Time to treatment of confirmed seizures is sometimes very delayed, taking a median of 2 hours (IQR 0.8 to 4.2 h) after the first recorded seizure.
The authors note : (cEEG is continuous EEG)
These findings reflect the real-world application of cEEG and are likely to be similar in other units. Clinicians are faced with having to review many hours of cEEG at a time rapidly, and they tend to use the aEEG as a guide to where to interrogate the cEEG trace. aEEG is a useful tool which can be used to guide
treatment, but aEEG can be poor at detecting short seizures,
low voltage seizures and seizures which do not generalise.In addition, although all centres were experienced in using EEG,
each had their own protocol for reviewing the aEEG. There
are no definitive guidelines about how regularly cEEG or aEEG
should be reviewed in neonates at risk of seizures.
I think they are right, even in 6 European centers with enough interest in the subject to be part of this study, detection and treatment of seizures was very suboptimal. I think in centers that are less committed to EEG monitoring the results would be worse.
Ideally, we need systems that are easy to apply and to rapidly obtain quality EEG signals (even in the centers in this study there were several babies not included because EEG quality was inadequate). We need easily applied universal standards for interpreting EEGs, with real-time automated seizure detection systems that have very high sensitivity, and high specificity. Preferably such systems should need a minimum of expert confirmation of seizures. Recent advances in this field have been published, again from the Cork group in collaboration with UCH London (Mathieson S, et al In-depth performance analysis of an EEG based neonatal seizure detection algorithm. Clin Neurophysiol. 2016;127(5):2246-56) which are showing great promise and are currently tested in a prospective trial (which I think is finished, but not yet published). That publication shows why it is often difficult to detect seizures,
Typical detected/non-detected seizures. (A) Detected seizure- high amplitude, generalised, evolves from rhythmic delta discharges to sharp and slow wave complexes. (B) Non-detected seizure- low amplitude, no change in morphology or frequency, some dysrhythmia, single EEG channel
And some of the artefacts that can look like seizures.

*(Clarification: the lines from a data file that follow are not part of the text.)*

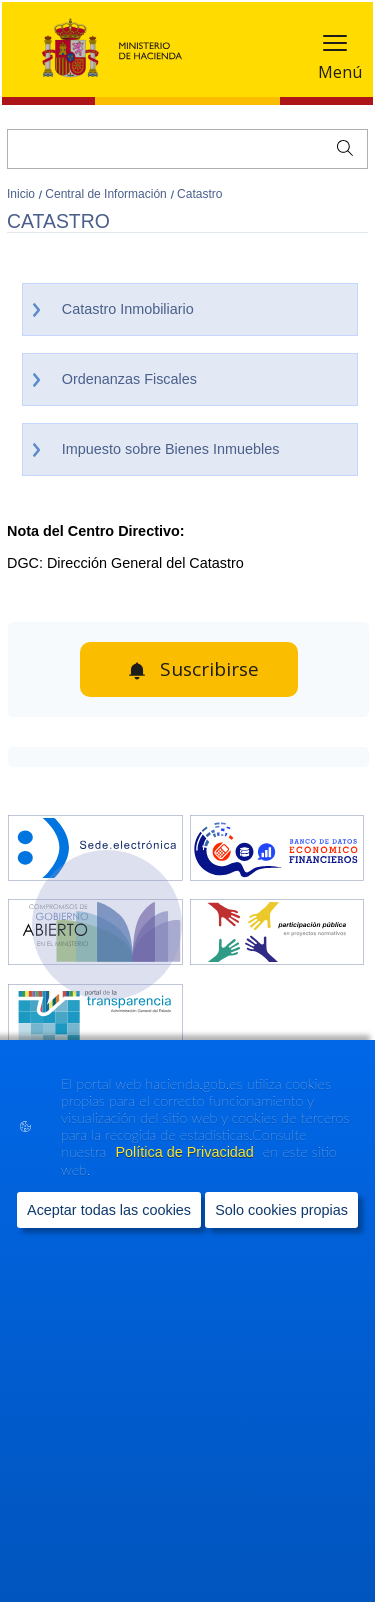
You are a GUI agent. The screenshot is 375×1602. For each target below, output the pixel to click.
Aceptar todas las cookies (109, 1211)
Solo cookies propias (281, 1211)
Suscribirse (209, 669)
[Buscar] (187, 149)
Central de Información (107, 194)
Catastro (199, 194)
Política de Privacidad (186, 1153)
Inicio (22, 194)
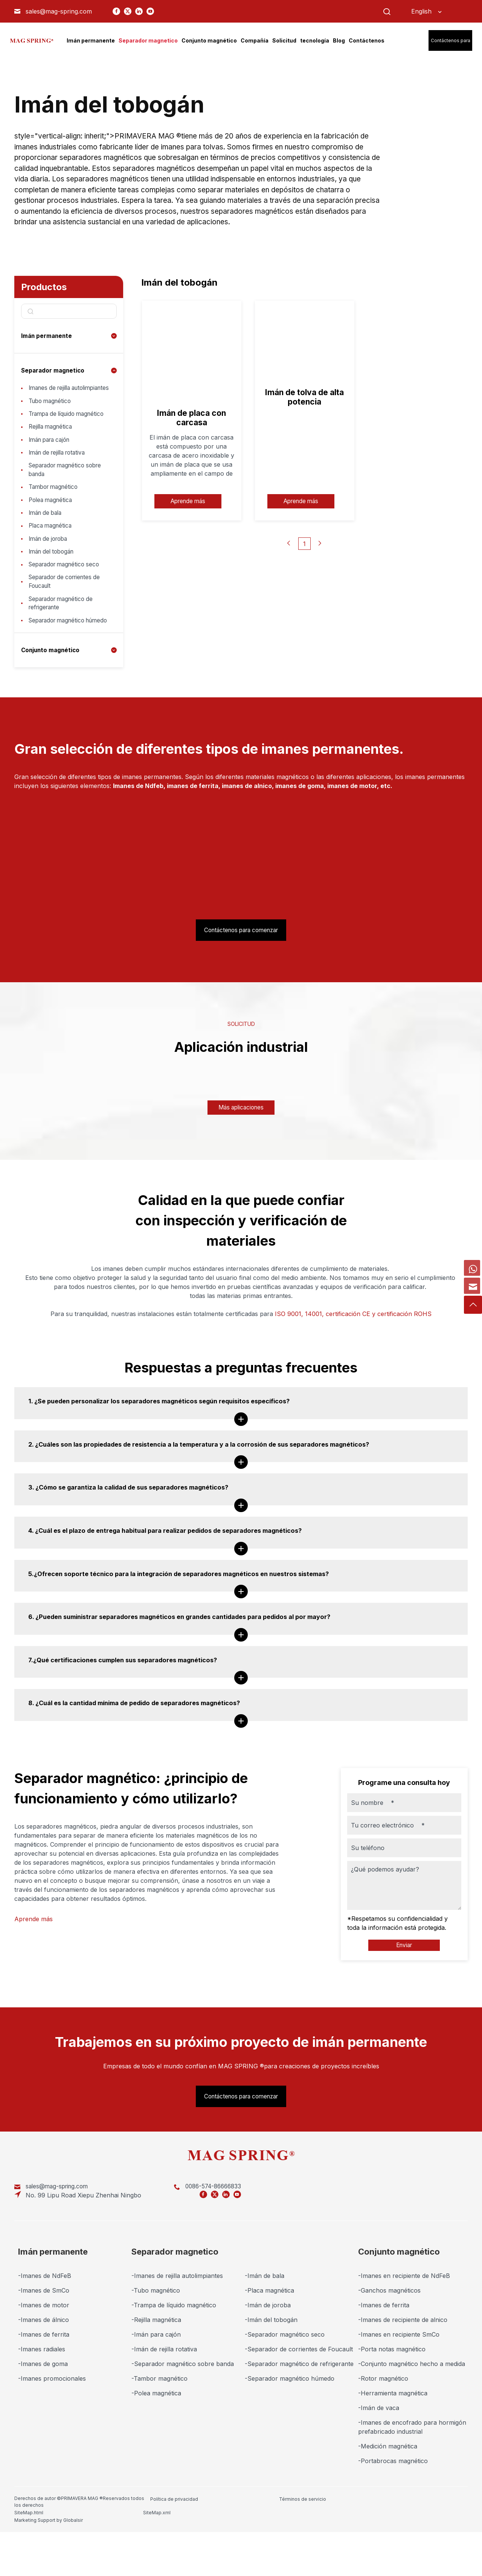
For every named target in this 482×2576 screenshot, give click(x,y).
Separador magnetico (54, 370)
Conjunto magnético (51, 701)
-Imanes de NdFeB (44, 2324)
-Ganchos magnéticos (389, 2339)
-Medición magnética (387, 2494)
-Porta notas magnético (392, 2397)
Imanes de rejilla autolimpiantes (52, 393)
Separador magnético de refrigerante (64, 643)
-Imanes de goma (43, 2412)
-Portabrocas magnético (393, 2509)
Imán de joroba (50, 573)
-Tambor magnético (159, 2427)
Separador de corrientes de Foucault (68, 620)
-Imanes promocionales (52, 2427)
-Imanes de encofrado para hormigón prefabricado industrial (412, 2475)
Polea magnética (52, 530)
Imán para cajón (52, 463)
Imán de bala (47, 544)
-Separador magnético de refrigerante (299, 2412)
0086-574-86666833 (169, 2243)
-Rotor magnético (383, 2427)
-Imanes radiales (41, 2397)
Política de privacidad (174, 2547)
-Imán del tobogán (271, 2368)
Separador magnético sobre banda (69, 496)
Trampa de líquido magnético (54, 430)
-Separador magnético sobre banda (182, 2412)
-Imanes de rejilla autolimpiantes (177, 2324)
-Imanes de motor (43, 2353)
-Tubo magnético (155, 2339)
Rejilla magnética (52, 449)
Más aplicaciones (241, 1158)
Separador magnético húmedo (59, 667)
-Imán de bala (264, 2324)
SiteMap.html (287, 2547)
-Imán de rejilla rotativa (164, 2397)
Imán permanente (47, 335)
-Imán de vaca (378, 2456)
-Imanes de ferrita (43, 2383)
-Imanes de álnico (43, 2368)
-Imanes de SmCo (43, 2339)
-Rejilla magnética (156, 2368)
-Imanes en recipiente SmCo (398, 2383)
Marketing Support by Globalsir (429, 2547)
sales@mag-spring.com (59, 11)
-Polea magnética (156, 2441)
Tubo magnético (52, 411)
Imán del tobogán (54, 587)
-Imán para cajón (156, 2383)
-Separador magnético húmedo (289, 2427)
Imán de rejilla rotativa (60, 478)
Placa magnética (52, 558)
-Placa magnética (269, 2339)
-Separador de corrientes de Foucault (299, 2397)
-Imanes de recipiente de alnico (402, 2368)
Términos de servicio (235, 2547)
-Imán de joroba (268, 2353)
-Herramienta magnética (392, 2441)
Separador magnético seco (67, 601)
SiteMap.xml (348, 2547)
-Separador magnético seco (285, 2383)
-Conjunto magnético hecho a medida (411, 2412)
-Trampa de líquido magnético (173, 2353)
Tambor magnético (55, 515)
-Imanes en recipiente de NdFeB (404, 2324)
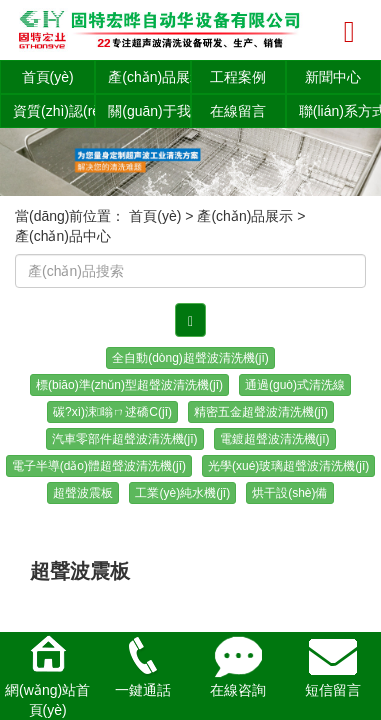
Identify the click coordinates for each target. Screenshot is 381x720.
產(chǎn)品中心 (63, 236)
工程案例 (238, 77)
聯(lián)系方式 (340, 111)
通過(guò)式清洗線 (295, 385)
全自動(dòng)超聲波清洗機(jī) (190, 358)
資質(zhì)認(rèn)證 (54, 111)
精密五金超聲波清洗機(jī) (261, 412)
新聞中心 (333, 77)
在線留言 (238, 111)
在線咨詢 (238, 665)
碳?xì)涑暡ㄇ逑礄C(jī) (112, 412)
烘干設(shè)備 (289, 493)
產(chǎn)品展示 (149, 77)
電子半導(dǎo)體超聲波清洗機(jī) (99, 466)
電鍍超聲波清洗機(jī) (275, 439)
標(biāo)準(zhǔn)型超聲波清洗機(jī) (129, 385)
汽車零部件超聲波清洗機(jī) (125, 439)
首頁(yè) (48, 77)
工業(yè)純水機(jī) (182, 493)
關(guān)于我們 (149, 111)
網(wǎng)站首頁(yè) (47, 675)
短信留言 (333, 665)
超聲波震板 (83, 493)
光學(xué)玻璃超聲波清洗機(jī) (288, 466)
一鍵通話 (143, 665)
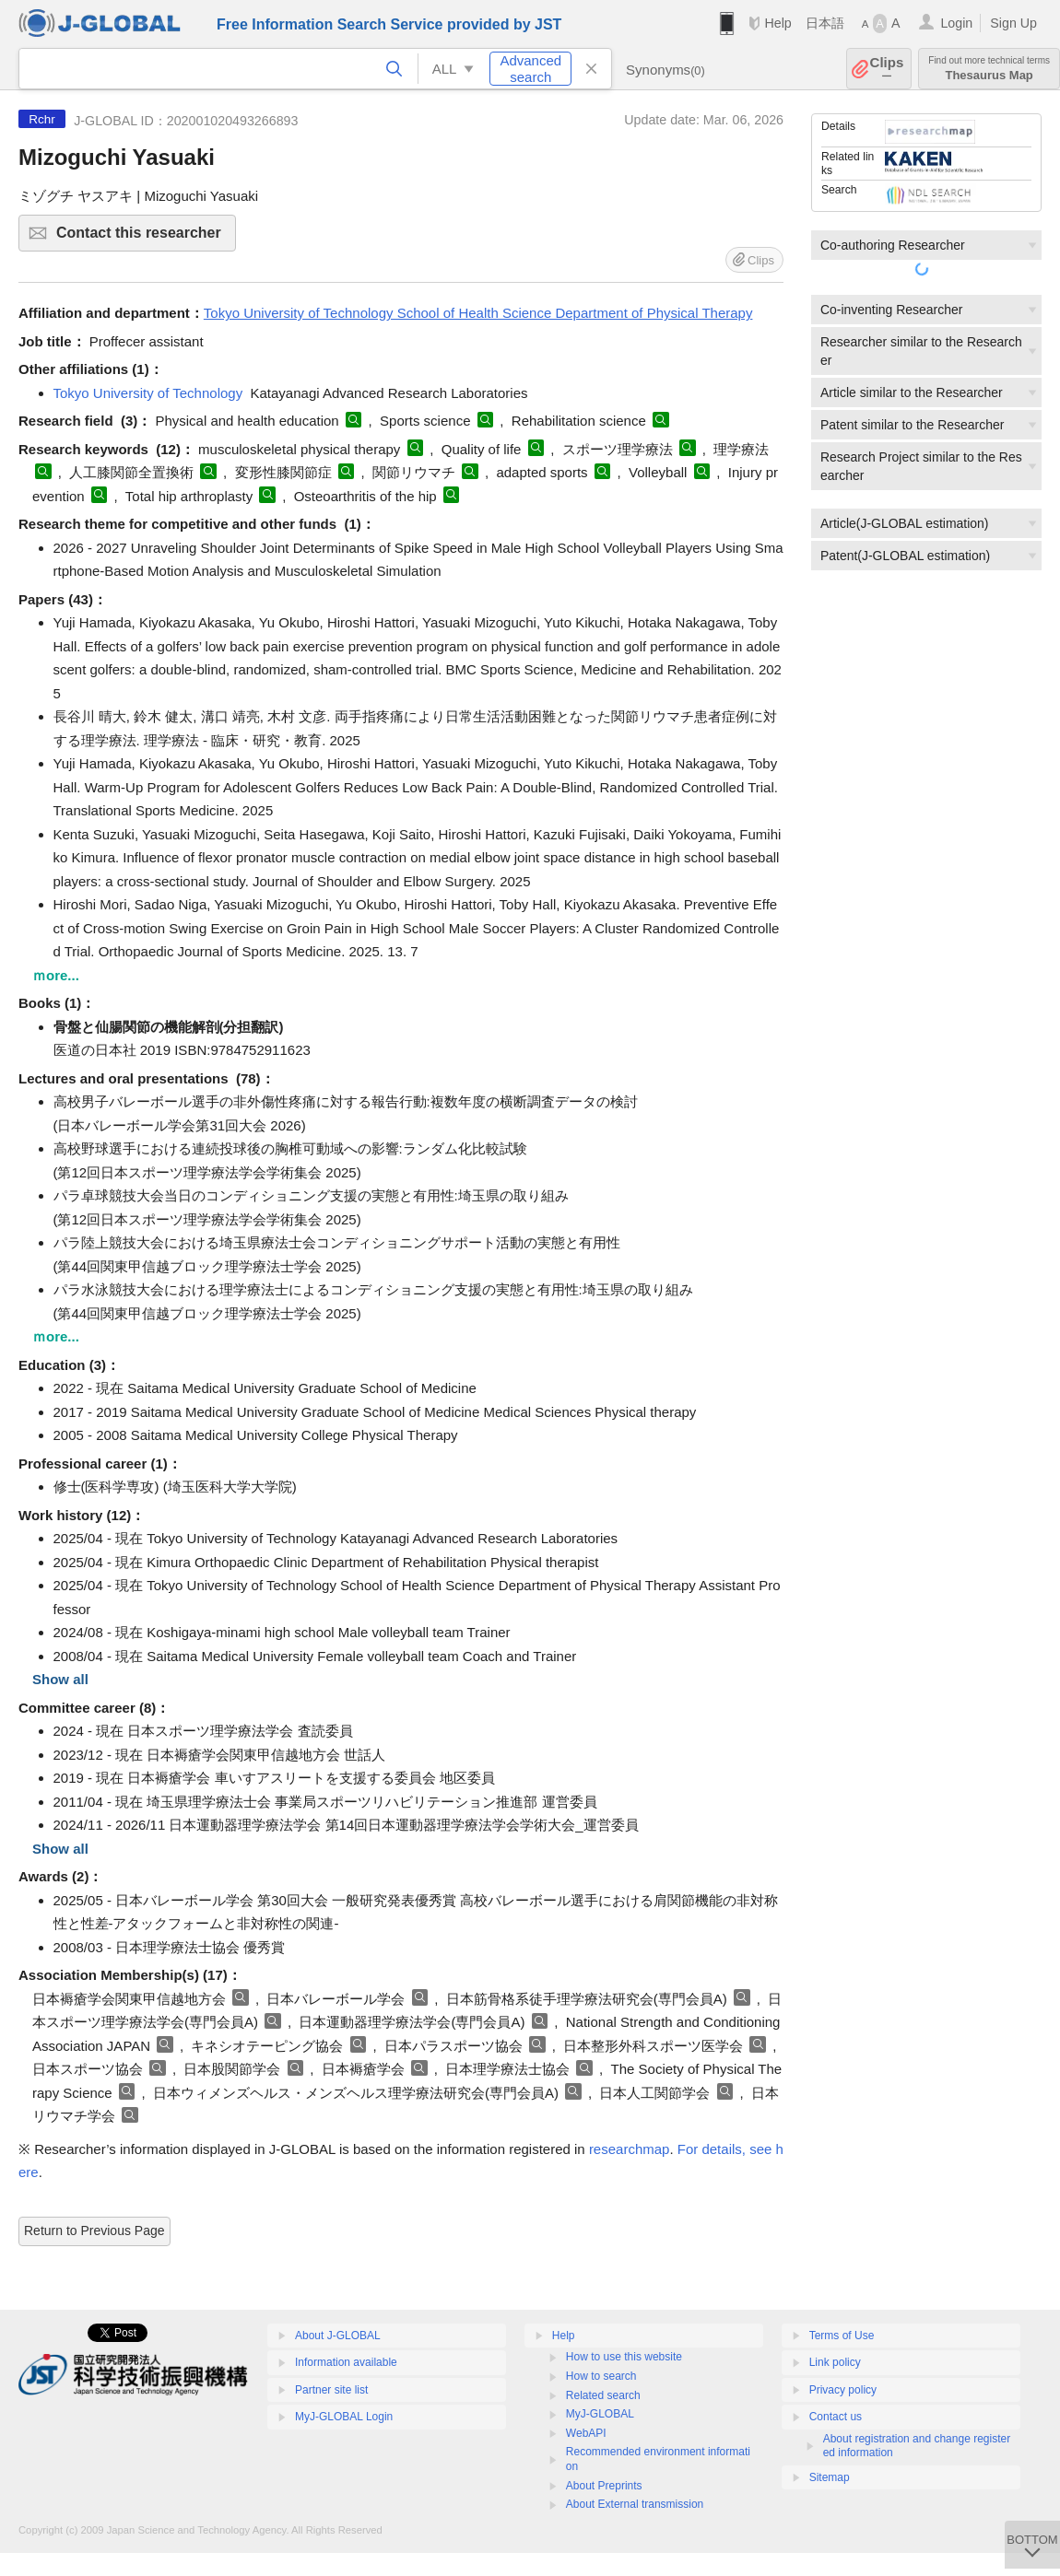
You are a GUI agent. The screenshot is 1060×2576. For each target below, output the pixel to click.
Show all (60, 1679)
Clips (887, 68)
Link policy (835, 2362)
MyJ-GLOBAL (600, 2413)
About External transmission (634, 2504)
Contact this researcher (143, 238)
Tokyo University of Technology (148, 393)
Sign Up (1013, 23)
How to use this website (624, 2356)
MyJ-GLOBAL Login (344, 2416)
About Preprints (604, 2485)
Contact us (835, 2416)
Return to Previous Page (94, 2230)
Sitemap (829, 2477)
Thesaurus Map (989, 68)
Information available (346, 2362)
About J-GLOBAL (338, 2335)
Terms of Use (842, 2335)
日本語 (825, 23)
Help (777, 23)
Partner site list (331, 2389)
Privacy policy (843, 2389)
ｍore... (55, 975)
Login (956, 23)
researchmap (629, 2149)
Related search (603, 2395)
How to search (601, 2376)
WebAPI (586, 2433)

When we have a system that works well, we can maybe figure out which anticonvulsants actually work, and which work the best.The data from these recent studies show that phenobarbital is not very effective, about 95% of the babies get phenobarb as the first line therapy, but then 2/3 go on to receive a second treatment. That is consistent with the study from Bob Hall of the use of prophylactic phenobarb in asphyxiated babies, a dose of 40 mg/kg of phenobarb compared to placebo led to only a small decrease in the proportion of babies who went on to have clinically diagnosed seizures: 9/15 treated compared to 14/16 controls. (Hall RT et al. High-dose phenobarbital therapy in term newborn infants with severe perinatal asphyxia: a randomized, prospective study with three-year follow-up. J Pediatr. 1998;132(2):345-8) Remember, however, that their long term outcome was improved with phenobarbital, despite modest anti-seizure effect.
There is currently little hard proof that seizures in the neonatal period lead to worse outcomes, all other things taken into account. I am, however, fairly convinced that it is indeed true that they do, based on animal data and observational studies, and am happy to treat a baby with known seizures. I would love to be able to treat a baby with an effective medication when they have seizures, and not to treat those that don’t.
These new data confirm that I sometimes probably treat babies without seizures, and, on the other hand, don’t intervene when I should, and certainly not as quickly as I should.